▶ _Data to use_:
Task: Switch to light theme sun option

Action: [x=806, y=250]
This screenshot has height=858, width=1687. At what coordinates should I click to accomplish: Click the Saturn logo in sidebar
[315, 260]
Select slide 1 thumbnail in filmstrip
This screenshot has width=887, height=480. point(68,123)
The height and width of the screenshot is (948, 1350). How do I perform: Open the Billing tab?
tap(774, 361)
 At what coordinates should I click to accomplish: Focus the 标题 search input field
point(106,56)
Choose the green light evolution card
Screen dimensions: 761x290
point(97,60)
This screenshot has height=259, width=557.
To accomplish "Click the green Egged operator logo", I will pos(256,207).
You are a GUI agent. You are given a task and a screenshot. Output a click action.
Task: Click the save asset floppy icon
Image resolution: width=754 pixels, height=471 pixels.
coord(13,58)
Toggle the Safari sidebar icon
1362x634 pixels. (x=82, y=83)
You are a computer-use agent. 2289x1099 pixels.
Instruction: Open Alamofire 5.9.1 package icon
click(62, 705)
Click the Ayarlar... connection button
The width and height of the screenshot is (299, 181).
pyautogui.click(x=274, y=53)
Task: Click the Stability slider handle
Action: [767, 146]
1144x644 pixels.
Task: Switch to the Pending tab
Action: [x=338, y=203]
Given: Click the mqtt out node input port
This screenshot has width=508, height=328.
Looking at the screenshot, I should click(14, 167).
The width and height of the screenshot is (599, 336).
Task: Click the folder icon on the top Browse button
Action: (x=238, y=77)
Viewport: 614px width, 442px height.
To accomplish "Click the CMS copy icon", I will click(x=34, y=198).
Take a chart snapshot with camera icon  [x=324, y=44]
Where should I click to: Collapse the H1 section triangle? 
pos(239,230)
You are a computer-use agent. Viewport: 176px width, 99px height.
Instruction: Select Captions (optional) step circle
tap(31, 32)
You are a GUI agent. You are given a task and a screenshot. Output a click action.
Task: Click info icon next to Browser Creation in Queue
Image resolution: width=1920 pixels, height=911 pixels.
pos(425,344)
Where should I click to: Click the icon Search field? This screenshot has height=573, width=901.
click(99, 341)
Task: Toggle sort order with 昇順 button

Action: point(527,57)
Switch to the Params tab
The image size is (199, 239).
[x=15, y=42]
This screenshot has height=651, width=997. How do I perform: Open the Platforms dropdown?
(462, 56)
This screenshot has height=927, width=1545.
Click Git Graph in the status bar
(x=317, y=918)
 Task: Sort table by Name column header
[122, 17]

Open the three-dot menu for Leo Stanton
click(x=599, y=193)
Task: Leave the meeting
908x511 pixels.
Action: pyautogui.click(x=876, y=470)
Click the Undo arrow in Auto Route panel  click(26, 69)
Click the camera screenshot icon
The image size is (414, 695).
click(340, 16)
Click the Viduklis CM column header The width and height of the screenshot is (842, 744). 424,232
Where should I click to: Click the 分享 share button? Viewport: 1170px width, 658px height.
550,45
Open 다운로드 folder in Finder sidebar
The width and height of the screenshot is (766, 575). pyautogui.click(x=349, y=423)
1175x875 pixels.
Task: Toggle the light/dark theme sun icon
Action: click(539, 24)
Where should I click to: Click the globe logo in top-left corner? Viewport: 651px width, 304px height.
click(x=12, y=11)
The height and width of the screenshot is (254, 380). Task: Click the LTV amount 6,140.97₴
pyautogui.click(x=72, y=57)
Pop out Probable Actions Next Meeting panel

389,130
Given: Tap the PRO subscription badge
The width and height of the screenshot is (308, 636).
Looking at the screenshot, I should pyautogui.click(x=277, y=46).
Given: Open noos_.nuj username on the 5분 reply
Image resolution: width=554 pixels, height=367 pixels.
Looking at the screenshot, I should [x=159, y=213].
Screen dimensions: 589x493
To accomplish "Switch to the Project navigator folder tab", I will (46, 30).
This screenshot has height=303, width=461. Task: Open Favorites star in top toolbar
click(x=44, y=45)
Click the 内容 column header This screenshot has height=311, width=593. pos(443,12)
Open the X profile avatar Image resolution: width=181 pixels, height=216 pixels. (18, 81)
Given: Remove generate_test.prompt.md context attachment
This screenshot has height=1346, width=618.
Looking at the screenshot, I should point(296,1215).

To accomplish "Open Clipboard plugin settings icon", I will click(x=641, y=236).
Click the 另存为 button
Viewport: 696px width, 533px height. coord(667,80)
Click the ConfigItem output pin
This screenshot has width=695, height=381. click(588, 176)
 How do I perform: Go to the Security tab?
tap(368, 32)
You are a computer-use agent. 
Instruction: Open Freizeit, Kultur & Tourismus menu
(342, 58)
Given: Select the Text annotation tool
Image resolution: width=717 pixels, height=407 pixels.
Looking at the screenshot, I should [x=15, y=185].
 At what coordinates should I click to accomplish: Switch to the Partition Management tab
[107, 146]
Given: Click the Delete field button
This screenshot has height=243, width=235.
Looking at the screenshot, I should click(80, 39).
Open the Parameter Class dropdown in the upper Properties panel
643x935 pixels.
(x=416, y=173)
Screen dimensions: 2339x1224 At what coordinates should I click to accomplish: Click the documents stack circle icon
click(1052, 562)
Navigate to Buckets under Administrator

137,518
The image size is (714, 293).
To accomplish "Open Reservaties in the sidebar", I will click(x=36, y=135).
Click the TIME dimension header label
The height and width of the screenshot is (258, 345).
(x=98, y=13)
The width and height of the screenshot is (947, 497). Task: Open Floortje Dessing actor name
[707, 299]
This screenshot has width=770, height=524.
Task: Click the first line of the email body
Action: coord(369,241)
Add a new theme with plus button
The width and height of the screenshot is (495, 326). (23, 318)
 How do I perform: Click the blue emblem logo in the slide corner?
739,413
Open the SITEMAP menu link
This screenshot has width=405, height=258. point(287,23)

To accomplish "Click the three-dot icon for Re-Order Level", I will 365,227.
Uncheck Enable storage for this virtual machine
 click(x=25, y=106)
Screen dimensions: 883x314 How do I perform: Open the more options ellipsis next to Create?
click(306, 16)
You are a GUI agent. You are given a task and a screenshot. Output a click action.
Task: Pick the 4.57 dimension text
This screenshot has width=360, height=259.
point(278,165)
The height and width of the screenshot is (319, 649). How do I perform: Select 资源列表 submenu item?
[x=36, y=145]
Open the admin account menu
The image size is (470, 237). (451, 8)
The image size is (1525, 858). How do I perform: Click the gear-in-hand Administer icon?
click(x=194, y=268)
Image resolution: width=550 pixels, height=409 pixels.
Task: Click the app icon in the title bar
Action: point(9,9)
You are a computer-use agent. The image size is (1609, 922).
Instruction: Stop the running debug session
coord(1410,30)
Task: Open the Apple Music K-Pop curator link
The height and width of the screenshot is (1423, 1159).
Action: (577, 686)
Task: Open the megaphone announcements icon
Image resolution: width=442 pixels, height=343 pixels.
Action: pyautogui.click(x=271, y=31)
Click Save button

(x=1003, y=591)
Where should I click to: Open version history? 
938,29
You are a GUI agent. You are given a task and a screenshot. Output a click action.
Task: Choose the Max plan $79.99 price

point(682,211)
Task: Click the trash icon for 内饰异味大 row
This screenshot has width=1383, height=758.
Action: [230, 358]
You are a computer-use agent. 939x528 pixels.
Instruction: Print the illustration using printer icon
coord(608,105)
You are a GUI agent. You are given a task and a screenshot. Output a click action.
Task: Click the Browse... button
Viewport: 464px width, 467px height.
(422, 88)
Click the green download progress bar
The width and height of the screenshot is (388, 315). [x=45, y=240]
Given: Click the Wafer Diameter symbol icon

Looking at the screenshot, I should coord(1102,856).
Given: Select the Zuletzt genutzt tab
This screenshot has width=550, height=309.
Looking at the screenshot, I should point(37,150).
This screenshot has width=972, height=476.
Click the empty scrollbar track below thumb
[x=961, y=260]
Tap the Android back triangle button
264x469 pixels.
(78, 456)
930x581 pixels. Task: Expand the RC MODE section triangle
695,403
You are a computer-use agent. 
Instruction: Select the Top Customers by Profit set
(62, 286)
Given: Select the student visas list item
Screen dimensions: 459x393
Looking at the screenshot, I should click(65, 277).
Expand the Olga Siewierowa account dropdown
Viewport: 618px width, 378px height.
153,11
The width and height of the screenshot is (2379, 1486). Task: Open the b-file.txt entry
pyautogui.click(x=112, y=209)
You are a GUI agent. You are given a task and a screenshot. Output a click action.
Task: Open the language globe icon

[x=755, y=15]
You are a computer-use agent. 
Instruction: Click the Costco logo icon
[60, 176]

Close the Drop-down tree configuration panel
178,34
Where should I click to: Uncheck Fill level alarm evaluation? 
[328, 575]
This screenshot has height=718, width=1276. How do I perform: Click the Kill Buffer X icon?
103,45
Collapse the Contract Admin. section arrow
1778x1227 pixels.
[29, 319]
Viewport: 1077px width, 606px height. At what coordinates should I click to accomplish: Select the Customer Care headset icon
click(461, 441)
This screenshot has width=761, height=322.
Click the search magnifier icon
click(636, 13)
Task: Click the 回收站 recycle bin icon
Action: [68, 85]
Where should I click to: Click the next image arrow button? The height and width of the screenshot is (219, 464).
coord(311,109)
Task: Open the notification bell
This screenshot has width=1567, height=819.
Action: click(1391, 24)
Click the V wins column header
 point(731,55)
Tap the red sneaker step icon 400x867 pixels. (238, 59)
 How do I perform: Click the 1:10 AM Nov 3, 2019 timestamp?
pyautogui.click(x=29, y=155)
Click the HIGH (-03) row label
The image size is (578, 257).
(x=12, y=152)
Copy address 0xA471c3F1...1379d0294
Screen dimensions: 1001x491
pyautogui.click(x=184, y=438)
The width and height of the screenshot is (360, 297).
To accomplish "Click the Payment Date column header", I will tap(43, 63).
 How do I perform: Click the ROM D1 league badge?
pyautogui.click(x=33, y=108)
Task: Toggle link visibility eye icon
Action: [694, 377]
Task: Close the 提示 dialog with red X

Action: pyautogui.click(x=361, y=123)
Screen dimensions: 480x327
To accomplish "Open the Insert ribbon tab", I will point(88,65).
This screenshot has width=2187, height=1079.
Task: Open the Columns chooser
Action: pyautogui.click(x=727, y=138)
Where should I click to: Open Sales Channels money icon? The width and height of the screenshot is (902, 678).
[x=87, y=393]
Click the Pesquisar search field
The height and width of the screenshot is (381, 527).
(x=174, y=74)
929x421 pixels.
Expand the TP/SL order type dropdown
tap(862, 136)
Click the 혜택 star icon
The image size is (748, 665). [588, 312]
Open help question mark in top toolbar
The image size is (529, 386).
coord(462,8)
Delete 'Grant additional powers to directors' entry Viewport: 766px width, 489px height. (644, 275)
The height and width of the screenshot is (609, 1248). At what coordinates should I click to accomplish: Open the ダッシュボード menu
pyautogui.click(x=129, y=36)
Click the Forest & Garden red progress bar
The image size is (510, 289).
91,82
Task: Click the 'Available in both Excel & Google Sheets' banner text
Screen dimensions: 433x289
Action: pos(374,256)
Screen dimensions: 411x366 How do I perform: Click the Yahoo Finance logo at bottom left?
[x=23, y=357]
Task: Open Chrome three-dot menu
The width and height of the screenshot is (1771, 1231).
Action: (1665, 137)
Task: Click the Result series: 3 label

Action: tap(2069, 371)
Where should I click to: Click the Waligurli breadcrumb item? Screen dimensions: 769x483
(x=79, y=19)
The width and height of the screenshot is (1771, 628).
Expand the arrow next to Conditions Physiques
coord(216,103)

▶ _Aim_:
Reproduce these items word for word. Begin at the line that has "Add a new theme with plus button" and stop after the line that has "click(x=25, y=106)".

▶ _Final answer_:
Add a new theme with plus button
The width and height of the screenshot is (495, 326). (23, 318)
 How do I perform: Click the blue emblem logo in the slide corner?
739,413
Open the SITEMAP menu link
This screenshot has width=405, height=258. point(287,23)

To accomplish "Click the three-dot icon for Re-Order Level", I will 365,227.
Uncheck Enable storage for this virtual machine
 click(x=25, y=106)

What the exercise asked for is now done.